Tidak akan berbohong, aku sebagian besar menghancurkan pada latihan abs gadis-gadis ini

Tidak akan berbohong, aku sebagian besar menghancurkan pada latihan abs gadis-gadis ini

Di sini, Quizon berbagi lima gerakan yang dia sukai karena menjaga tingkat selancar absnya tetap kuat.

Papan Tinggi: Tempatkan tangan Anda di lantai dengan lebar bahu, dan putar siku saat memutar tangan. Tekan menjauh dari lantai, jaga agar tulang belakang Anda tetap netral dengan menyelipkan tulang rusuk dan panggul ke posisi berongga. Peras quads, glutes, dan inti Anda sekeras yang Anda bisa untuk mendapatkan efek penuh dari gerakan, dan jangan lupa untuk bernafas.

Tap bahu: Memegang posisi papan tinggi Anda, secara bergantian mengangkat tangan Anda dan mengetuk bahu alternatif (jadi, tangan kiri mengangkat dan mengetuk bahu kanan, dan sebaliknya). Terus memeras otot -otot itu.

Liku Rusia: Duduk di lantai, angkat kaki dari tanah dan condongkan tubuh Anda ke belakang sehingga Anda menyeimbangkan di tempat Anda seperti Anda membuat manusia V manusia. Libatkan inti Anda dengan tangan di depan dada, dan putar dari kiri ke kanan tanpa membiarkan dada atau kaki jatuh. Cobalah untuk membuat tangan Anda sedekat mungkin dengan lantai di kedua sisi, tetapi jangan merasa Anda harus bergegas melalui gerakan.
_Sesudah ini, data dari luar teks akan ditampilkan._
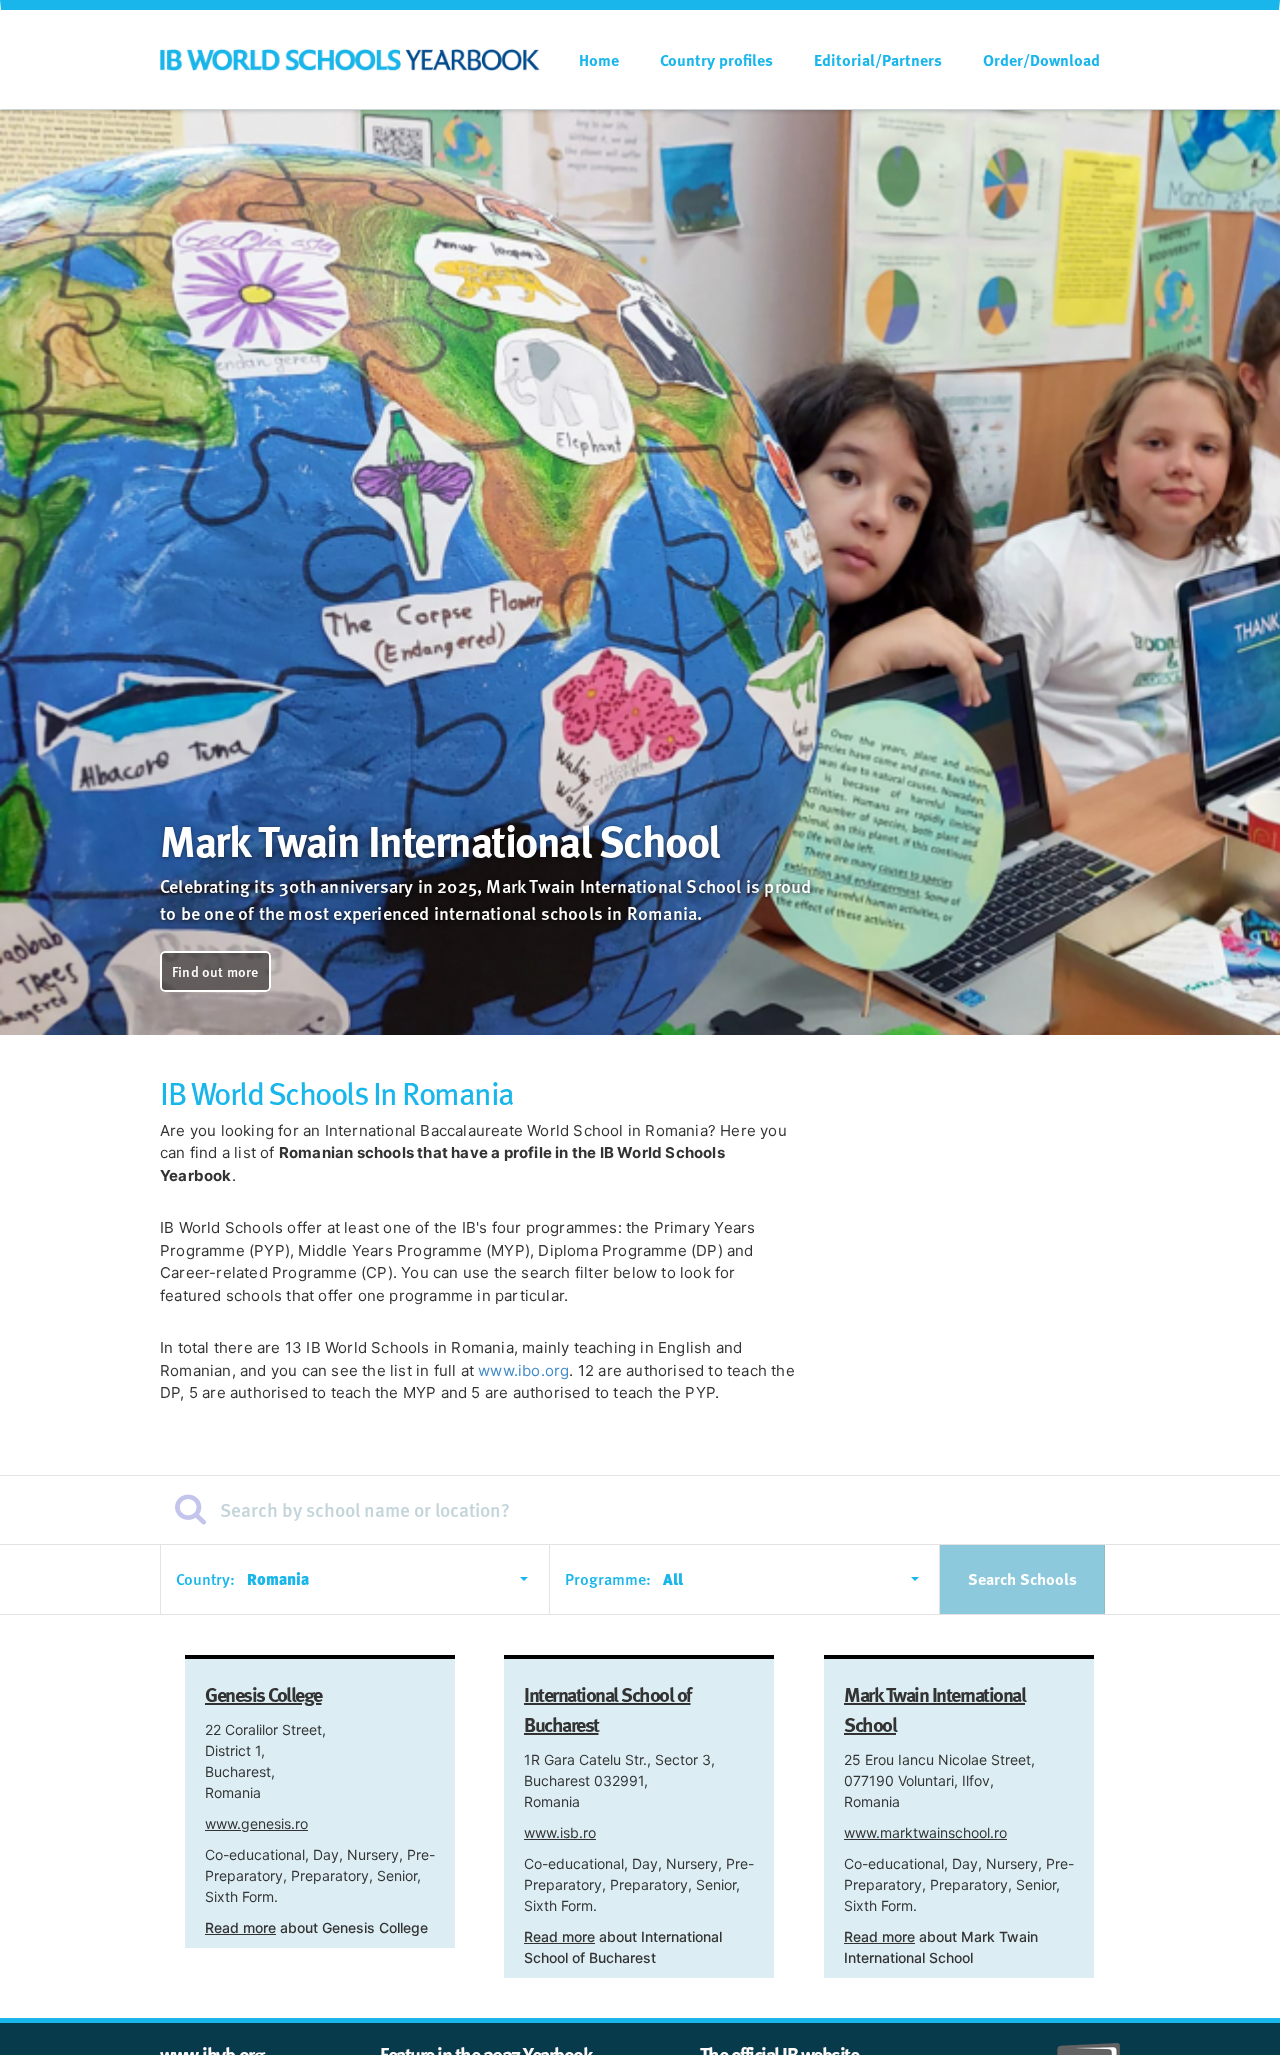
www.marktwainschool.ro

Untuk meningkatkan intensitas, tahan berat dada Anda.

Sit Ups Bobot: Memegang beban di dada Anda (Quizon biasanya memilih untuk dumbbell seberat 12 pon), berbaring telentang dengan kaki lurus dan terentang dari lantai di depan Anda. Pada saat yang sama, angkat tubuh bagian atas ke dalam krisis dan selipkan lutut ke dada. Turunkan tubuh bagian atas ke lantai dan rentangkan kaki Anda lama sehingga mereka melayang beberapa inci di atas lantai.

Pendaki gunung: Mulailah di papan tinggi dengan perut Anda, glutes dan paha depan bertunangan, dan tarik lutut Anda satu per satu ke dalam dada Anda. Ubah menjadi ledakan kardio dengan bergerak secepat mungkin (tanpa mengorbankan bentuk, tentu saja).

Bicycle Crunches: Tempatkan tangan Anda di belakang kepala dan angkat tubuh Anda dari tanah dan rentangkan kaki Anda lurus, beberapa inci dari lantai. Tarik satu lutut pada satu waktu ke dada Anda, memutar tubuh bagian atas untuk menyentuhnya dengan siku Anda.

Dapatkan inti Anda sendiri dengan latihan di rumah selama 12 menit dari Emily Turner ini. Plus, kami akhirnya menemukan yang lebih efektif untuk membangun kekuatan: crunch atau sit-up.